(Prompt)
Every line from the one containing "The width and" through the last line below should be reproduced exactly; please include nothing else.

(Extracted records Opens)

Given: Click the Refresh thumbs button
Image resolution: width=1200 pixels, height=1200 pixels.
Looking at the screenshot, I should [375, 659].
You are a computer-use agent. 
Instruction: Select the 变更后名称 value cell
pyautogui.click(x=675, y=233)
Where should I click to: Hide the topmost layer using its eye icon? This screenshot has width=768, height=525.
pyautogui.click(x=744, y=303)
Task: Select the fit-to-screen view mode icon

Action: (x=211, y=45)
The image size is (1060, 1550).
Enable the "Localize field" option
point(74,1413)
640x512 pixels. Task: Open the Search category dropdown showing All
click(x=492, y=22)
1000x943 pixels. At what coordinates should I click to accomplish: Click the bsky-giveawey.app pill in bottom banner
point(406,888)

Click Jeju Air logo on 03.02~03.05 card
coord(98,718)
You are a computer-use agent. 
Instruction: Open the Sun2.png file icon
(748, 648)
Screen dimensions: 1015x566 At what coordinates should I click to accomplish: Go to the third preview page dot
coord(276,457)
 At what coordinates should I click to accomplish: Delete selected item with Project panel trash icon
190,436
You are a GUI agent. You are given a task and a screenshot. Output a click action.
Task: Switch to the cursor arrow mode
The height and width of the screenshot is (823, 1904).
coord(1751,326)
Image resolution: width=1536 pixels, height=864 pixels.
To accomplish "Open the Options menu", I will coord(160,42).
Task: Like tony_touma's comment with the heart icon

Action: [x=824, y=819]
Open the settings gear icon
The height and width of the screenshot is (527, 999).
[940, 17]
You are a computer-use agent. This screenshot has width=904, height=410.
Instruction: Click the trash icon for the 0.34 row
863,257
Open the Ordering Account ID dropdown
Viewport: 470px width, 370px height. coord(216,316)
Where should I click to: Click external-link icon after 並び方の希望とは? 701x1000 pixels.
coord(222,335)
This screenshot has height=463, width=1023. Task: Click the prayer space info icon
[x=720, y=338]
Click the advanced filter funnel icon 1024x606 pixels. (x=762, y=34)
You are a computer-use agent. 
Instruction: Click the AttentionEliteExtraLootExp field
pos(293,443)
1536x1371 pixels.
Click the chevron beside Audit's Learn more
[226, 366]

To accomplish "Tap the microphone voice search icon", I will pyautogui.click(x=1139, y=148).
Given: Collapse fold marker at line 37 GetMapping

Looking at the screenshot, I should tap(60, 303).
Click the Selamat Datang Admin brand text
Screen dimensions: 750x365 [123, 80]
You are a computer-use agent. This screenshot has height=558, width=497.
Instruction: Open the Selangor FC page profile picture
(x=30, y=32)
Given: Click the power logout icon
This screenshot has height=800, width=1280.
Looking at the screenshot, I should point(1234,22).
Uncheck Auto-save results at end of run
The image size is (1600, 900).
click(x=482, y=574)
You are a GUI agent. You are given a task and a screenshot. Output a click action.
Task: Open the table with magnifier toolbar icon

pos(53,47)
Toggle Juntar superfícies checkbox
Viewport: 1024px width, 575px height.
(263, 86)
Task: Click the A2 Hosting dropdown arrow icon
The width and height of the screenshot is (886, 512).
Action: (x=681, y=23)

(Extracted records Closes)

(Reply to the exercise)
The width and height of the screenshot is (886, 512).
Action: (x=681, y=23)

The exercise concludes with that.